Lee’s family released a statement to the media confirming her death, saying she died in her sleep early Friday, February 19. Though Lee had a stroke several years ago, she had been in good health despite her age recently. Her death caught family and fans off guard.

“This is a sad day for our family. America and the world knew Harper Lee as one of the last century's most beloved authors," Hank Conner, Lee's nephew and a spokesman for the family, said in a statement Friday morning. "We knew her as Nelle Harper Lee, a loving member of our family, a devoted friend to the many good people who touched her life, and a generous soul in our community and our state. We will miss her dearly."

Born Nelle Harper Lee on April 28, 1926, Lee became famous for her 1961 book, To Kill a Mockingbird. The book won accolades for its depiction of racism in a small Alabama town. It featured a young white girl named Scout and her father, lawyer Atticus Finch, who defended a black man accused of a horrible crime.

Published in July 1960 by J.B. Lippincott & Co., To Kill a Mockingbird was both a critical and commercial success, winning the Pulitzer Prize for fiction in 1961. A film adaption of To Kill a Mockingbird, featuring Mary Badham as the child hero Scout, was also a big hit upon its release on Christmas Day of 1962.

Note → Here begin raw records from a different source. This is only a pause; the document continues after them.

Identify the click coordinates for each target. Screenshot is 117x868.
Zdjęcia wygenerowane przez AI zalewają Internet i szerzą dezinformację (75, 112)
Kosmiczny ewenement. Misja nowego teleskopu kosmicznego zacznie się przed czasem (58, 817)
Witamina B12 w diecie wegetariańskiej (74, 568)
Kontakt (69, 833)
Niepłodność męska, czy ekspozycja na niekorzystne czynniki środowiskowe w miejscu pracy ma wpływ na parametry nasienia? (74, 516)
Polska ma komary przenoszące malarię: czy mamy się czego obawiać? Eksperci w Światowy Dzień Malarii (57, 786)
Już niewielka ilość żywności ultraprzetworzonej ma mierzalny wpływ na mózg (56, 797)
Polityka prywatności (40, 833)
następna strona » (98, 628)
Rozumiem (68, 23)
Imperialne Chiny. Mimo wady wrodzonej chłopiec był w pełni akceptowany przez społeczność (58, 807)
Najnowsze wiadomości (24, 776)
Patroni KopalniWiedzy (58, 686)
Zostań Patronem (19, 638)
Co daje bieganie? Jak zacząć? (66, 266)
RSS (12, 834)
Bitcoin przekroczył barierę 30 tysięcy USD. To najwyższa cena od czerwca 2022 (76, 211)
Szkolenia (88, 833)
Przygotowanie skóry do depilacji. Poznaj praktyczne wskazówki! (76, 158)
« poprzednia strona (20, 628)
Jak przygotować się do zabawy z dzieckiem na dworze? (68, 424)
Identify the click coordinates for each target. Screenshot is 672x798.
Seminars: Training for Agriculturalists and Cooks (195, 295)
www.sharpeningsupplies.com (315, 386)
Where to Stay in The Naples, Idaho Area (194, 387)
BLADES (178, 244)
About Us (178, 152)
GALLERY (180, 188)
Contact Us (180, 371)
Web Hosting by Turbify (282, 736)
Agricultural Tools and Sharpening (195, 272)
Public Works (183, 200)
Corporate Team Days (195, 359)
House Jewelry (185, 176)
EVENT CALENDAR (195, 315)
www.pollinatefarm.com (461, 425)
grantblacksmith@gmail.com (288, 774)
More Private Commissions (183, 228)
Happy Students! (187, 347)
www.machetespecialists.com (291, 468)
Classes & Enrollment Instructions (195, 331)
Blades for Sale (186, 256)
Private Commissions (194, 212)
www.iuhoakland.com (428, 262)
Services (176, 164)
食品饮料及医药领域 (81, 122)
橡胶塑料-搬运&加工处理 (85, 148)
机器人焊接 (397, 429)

Her book put Monroeville on the world map, with many Lee fans visiting from across the globe. The town holds theater productions of To Kill a Mockingbird annually. Lee, who preferred life outside the public eye, gained national attention after suffering a stroke in 2007. Last year, HarperCollins published Lee’s long-awaited follow-up to To Kill a Mockingbird. The book, Go Set a Watchman, got mixed reviews, but became an instant best seller.